Exercise description: Nothing before the line containing "Where should I click to: Expand" belongs in the answer; quote that line and all lines after it through the end of the material, word for word.

Provided records:
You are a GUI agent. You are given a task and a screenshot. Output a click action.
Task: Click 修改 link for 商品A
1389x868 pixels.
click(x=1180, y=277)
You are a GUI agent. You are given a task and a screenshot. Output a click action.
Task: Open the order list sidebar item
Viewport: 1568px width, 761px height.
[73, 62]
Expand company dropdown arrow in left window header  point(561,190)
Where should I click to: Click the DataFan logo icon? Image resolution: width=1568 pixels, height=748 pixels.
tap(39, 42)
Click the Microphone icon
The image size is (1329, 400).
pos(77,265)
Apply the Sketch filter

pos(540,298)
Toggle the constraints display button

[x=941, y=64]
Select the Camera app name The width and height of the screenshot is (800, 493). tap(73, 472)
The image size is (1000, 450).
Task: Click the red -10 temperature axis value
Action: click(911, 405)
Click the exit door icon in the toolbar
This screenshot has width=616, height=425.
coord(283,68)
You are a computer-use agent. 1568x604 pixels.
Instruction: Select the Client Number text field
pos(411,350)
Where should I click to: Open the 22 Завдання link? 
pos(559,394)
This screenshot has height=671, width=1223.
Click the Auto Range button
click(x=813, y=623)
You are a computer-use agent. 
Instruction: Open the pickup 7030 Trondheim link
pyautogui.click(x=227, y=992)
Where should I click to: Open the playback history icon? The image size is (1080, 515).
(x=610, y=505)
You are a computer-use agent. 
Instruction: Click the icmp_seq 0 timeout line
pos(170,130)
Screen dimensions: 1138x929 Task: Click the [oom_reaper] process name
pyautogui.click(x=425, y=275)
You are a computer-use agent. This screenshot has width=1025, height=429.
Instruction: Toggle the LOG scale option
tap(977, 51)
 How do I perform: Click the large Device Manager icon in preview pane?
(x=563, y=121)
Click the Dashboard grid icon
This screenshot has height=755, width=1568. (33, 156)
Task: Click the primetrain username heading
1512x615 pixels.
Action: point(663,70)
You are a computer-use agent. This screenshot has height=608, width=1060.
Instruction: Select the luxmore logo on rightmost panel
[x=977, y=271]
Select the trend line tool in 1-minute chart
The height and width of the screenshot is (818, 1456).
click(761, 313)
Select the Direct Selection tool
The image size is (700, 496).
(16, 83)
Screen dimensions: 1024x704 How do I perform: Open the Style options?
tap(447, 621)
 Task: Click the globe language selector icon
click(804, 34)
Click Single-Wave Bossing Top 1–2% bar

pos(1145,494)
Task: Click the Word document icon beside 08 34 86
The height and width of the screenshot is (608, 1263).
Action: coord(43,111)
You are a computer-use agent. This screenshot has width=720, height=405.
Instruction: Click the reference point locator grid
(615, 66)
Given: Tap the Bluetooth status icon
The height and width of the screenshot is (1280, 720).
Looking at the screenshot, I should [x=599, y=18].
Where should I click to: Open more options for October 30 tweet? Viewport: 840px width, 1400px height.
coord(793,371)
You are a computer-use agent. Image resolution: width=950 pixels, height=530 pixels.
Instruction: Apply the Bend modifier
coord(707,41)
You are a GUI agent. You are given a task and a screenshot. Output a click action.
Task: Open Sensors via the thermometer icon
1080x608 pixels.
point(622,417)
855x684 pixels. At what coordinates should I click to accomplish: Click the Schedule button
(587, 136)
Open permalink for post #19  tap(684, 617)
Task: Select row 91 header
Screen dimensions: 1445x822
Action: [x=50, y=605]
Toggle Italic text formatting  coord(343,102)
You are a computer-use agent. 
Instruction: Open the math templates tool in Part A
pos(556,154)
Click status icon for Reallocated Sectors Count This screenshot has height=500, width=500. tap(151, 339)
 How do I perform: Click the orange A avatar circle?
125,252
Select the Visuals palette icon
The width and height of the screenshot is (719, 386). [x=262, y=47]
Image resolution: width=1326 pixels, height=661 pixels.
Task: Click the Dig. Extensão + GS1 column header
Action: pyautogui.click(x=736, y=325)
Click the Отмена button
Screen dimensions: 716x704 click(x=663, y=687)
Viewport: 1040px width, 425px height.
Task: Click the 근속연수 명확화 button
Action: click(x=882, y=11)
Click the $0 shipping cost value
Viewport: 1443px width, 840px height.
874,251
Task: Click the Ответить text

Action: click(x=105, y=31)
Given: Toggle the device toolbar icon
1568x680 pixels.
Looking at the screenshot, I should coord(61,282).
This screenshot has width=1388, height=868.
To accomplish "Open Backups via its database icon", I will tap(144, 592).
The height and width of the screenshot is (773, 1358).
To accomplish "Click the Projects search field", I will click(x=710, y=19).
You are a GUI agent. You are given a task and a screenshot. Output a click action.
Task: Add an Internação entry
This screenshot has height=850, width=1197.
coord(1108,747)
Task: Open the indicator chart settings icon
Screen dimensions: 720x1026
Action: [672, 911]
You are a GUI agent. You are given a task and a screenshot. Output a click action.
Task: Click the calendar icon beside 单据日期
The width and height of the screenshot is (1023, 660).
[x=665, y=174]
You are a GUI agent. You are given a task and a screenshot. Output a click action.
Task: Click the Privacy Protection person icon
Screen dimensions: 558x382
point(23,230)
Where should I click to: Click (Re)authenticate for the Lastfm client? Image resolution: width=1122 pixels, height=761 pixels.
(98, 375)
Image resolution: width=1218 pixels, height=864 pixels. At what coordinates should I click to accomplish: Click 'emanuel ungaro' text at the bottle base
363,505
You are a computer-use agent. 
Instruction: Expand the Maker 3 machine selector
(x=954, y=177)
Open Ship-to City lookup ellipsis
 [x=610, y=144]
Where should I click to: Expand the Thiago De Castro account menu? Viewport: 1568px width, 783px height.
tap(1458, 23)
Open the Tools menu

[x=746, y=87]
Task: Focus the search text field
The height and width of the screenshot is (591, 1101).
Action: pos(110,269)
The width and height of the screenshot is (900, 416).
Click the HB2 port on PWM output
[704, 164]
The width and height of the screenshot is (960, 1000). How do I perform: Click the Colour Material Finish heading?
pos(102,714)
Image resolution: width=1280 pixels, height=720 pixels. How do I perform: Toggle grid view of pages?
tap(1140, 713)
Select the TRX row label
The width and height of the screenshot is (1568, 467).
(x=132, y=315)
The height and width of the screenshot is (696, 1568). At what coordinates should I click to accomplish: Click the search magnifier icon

Solution for this exercise:
Where should I click to: Expand the Thiago De Castro account menu? Viewport: 1568px width, 783px height.
tap(1458, 23)
Open the Tools menu

[x=746, y=87]
Task: Focus the search text field
The height and width of the screenshot is (591, 1101).
Action: pos(110,269)
The width and height of the screenshot is (900, 416).
Click the HB2 port on PWM output
[704, 164]
The width and height of the screenshot is (960, 1000). How do I perform: Click the Colour Material Finish heading?
pos(102,714)
Image resolution: width=1280 pixels, height=720 pixels. How do I perform: Toggle grid view of pages?
tap(1140, 713)
Select the TRX row label
The width and height of the screenshot is (1568, 467).
(x=132, y=315)
The height and width of the screenshot is (696, 1568). At what coordinates should I click to accomplish: Click the search magnifier icon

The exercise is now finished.